The secret language of stamps

Friday, January 6, 2012

Reader, dearest reader,

I send you this link in an envelope with a stamp in the upper right corner placed reverse diagonally, face down. I await your response with some trepidation.

-Sycorax Pine

2 Responses so far.

  1. Dear Sycorax,

    While I greatly appreciate your efforts to broaden my knowledge, I have no idea which stamp language you're using, so I don't know what you mean by the odd positioning of your stamp. And to my horror I now learn that, according to the first guide, when we sent out our Christmas cards we told everyone that we loved them. I hope they will take that it a suitably festive sense or we may have lost our reputation entirely!

    Should I send them flowers to rectify the situation? And if so, what kind? Flowers have a language too, don't they?

    Yours in great anxiety,


  2. Dear Laura,
    Oh the pain, the embarrassment. And yet, like many a romance heroine, I can't help but say this: if you knew me like you ought to know me, you'd know *instinctively* which language I was using.

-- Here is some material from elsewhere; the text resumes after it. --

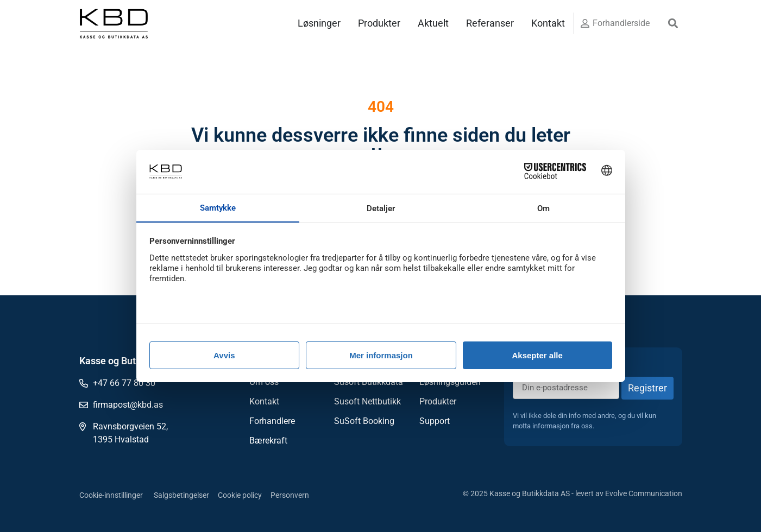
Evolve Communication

    It seems evident that you have lost all sense of stamp propriety, casting your favors far and wide through the dubious vehicle of the Christmas card. Having consulted the guide to the language of flowers I keep in the downstairs loo, I'd endorse a bouquet of fly orchid (error), abatina (fickleness), butterfly weed (Let me go), mistletoe (I surmount difficulties), blue scilla (forgive and forget), auricula (importune me not!), xerathemum (cheerfulness under adversity), and, if you're willing to push the bounds of melodrama, asphodel (My regrets follow you to the grave).